Sometimes it’s hard for me to fall asleep because I can’t stop the chatter inside my head. When it gets to be three o’clock in the morning I’d rather be sleeping, not thinking about work or trying to figure out what will happen in the next book of the Song of Ice and Fire series. (When will Jon Snow’s heritage be revealed? Who will be the dragon riders? Will Dany ever get to Westeros?) So I’ve started listening to podcasts as I go to sleep because I figure if I’m listening to someone else chatter it’s harder to talk to myself in my own head.
I’ve had mixed results, but it seems to have helped overall. It’s best if I don’t listen to a funny podcast because laughing out loud is not conducive to sleep. So The Weekly Planet is not a great choice. It’s good if I don’t listen to a podcast that I’m really interested in, because then I try to stay awake to finish it. That means no new episodes of This American Life or RadioLab, though old episodes are ok because I already know what’s going to happen. It’s also good to avoid podcasts that have lots of different segments because the various musical cues can jar me back awake when I’m in that half-awake/half-asleep state. I’m looking at you, Marketplace Money.

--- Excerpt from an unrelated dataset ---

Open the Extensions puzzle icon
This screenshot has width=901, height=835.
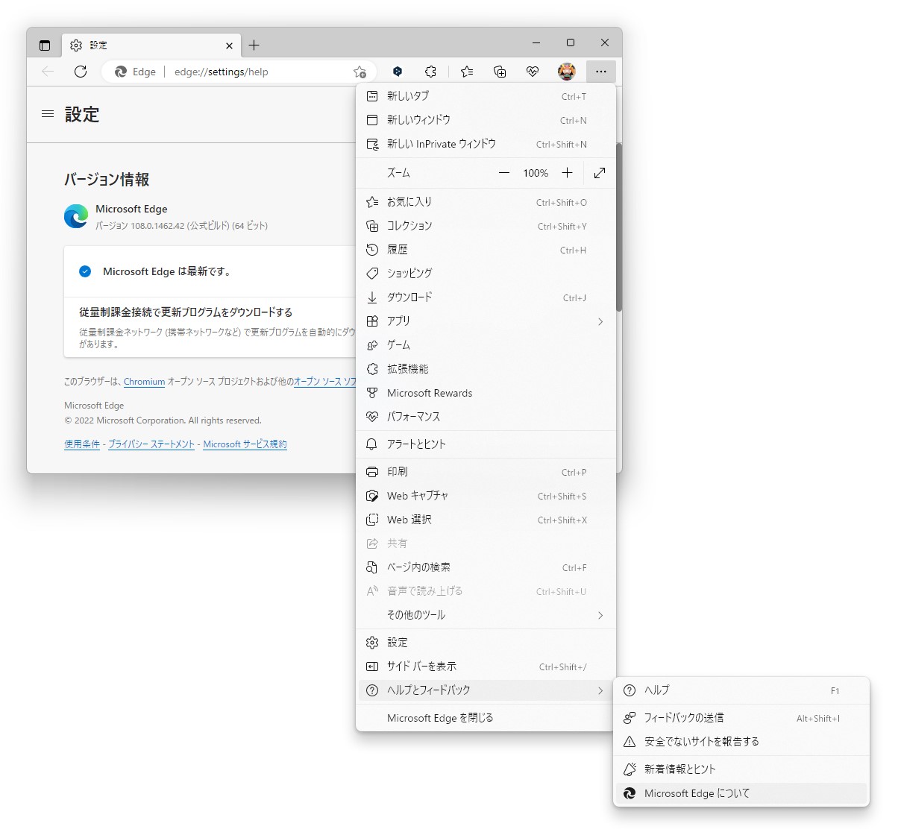tap(431, 72)
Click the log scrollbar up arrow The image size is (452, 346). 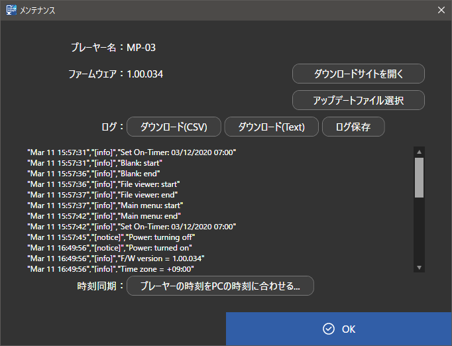[x=419, y=152]
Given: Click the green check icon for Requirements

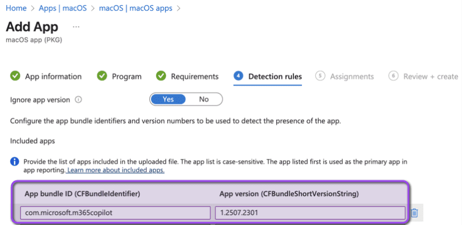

I’ve had good results with Fresh Air because it features long interviews at even sound levels about topics I’m moderately interested in, which give me enough time to lull off to sleep. I realize this is a backhanded compliment. “Your show is great to fall asleep to!” But I don’t mean it that way. I’m perfectly capable of staying awake for a full episode of Fresh Air during daylight hours, and frequently listen to it while I’m working. If anything, hopefully they’d be flattered that I take them to bed with me. Not everyone can make it under my covers!

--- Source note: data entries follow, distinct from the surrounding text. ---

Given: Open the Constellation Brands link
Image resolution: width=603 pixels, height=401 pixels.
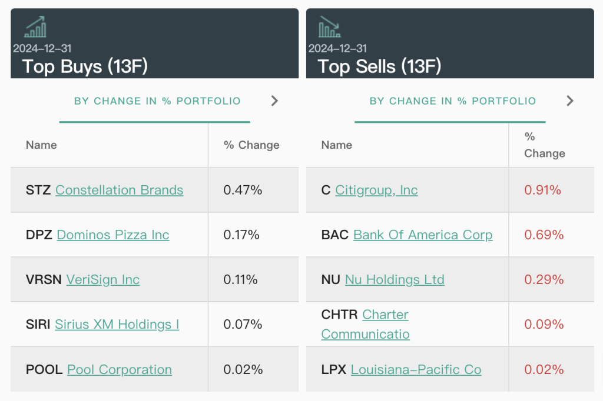Looking at the screenshot, I should click(120, 190).
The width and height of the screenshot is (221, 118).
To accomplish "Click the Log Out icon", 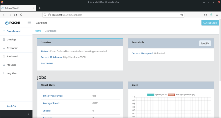I will (4, 73).
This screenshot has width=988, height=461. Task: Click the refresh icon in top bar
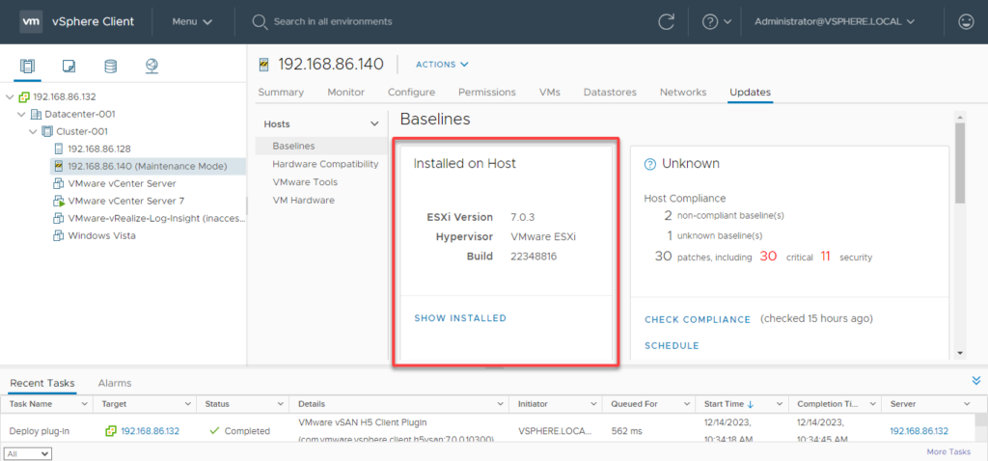[x=666, y=21]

The strange thing is that one moment I’ll be listening to the beginning of an interview and then suddenly David Bianculli is finishing a TV review and they’re signing off. Where did those 40 minutes go?! Going to sleep is a quasi-mysterious process. I never remember the moment I fade out, and if I were to become aware of that moment when it was happening it would just jolt me awake again. But if I go back and listen to the podcast I fell asleep to, I can figure out where I must of slipped out of consciousness. It gives me specific time markers for how long it took me to fall asleep and how long I was out. It gives me a bit of insight into my sleep habits, but it’s also eerie to know my consciousness can shut off without me really noticing. Not only that, but we do this every single night and it’s considered perfectly normal. Other mammals are able to sleep half of their brains at a time, so they’re never fully out. Know where I learned that? In a RadioLab podcast, of course.

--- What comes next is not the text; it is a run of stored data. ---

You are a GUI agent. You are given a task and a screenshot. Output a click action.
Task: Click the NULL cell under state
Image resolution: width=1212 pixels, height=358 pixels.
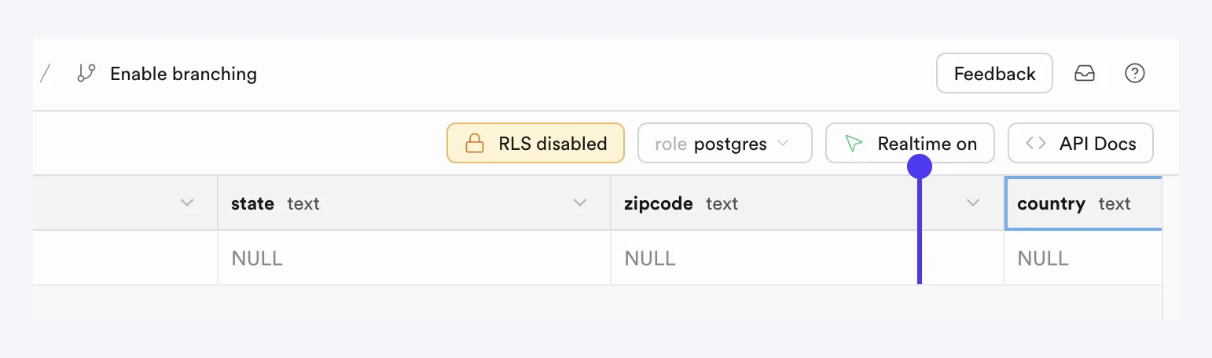pyautogui.click(x=414, y=258)
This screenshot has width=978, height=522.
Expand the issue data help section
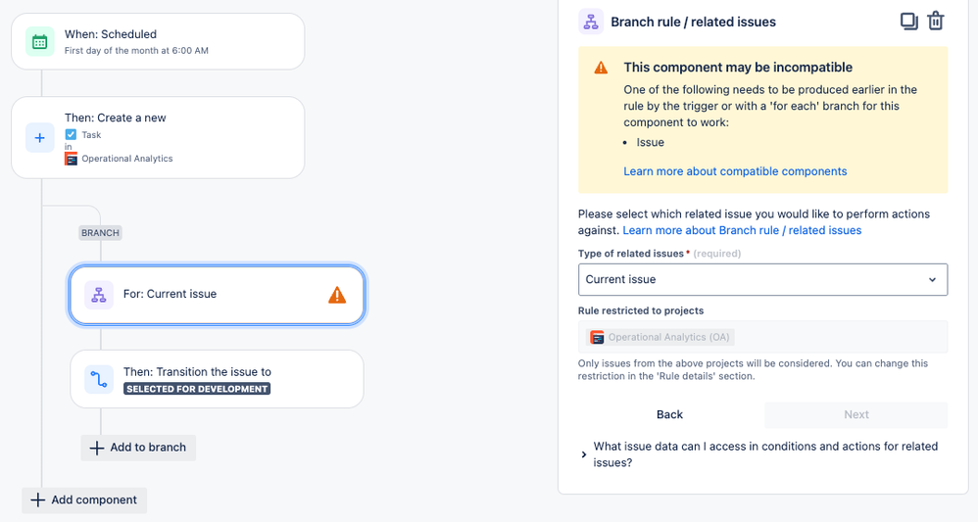[x=584, y=454]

Even when I pick up where I left off, it can take me 3 or 4 attempts to finish an episode. I guess that’s good because it means I’m going to sleep instead of lying there think, think, thinking too much. I’m concerned I might start to get dependent on it, and won’t be able to sleep without a podcast going, but I’m willing to risk it for now. Sleep is a mysterious process, but as long as I have my podcasts it’s a mystery I can take on every night.